▸ **Input records**
◆ ◆ ◆
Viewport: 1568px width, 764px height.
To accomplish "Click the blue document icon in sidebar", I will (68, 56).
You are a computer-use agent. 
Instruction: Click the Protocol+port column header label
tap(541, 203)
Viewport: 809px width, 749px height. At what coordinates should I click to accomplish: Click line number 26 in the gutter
◆ ◆ ◆
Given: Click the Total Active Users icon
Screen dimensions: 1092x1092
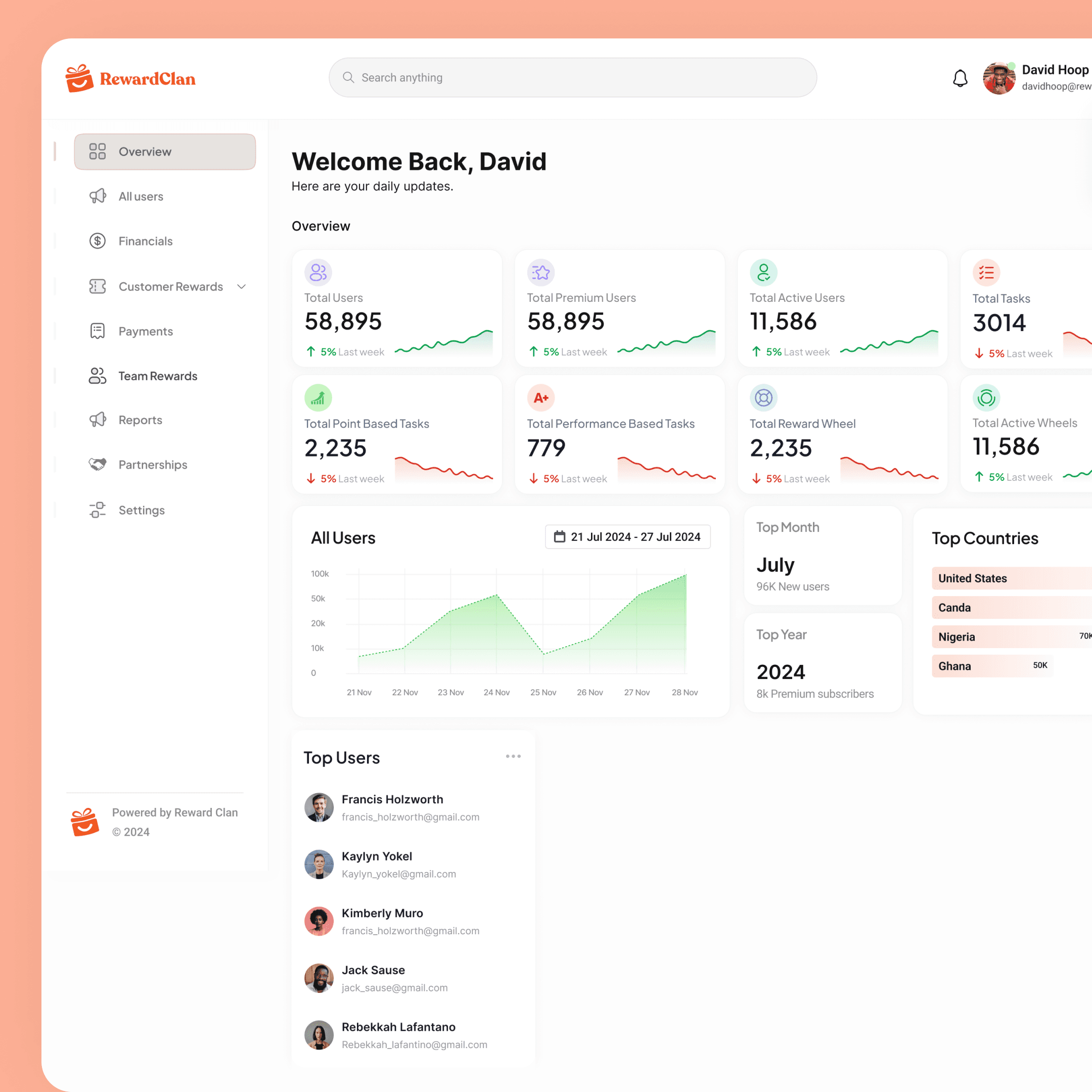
◆ ◆ ◆
▸ **Problem to work on**
Select every row above that contains the word "Viewport", matching case exactly, and copy each of those rows.

▸ **Written reply**
Viewport: 1568px width, 764px height.
Viewport: 809px width, 749px height. At what coordinates should I click to accomplish: Click line number 26 in the gutter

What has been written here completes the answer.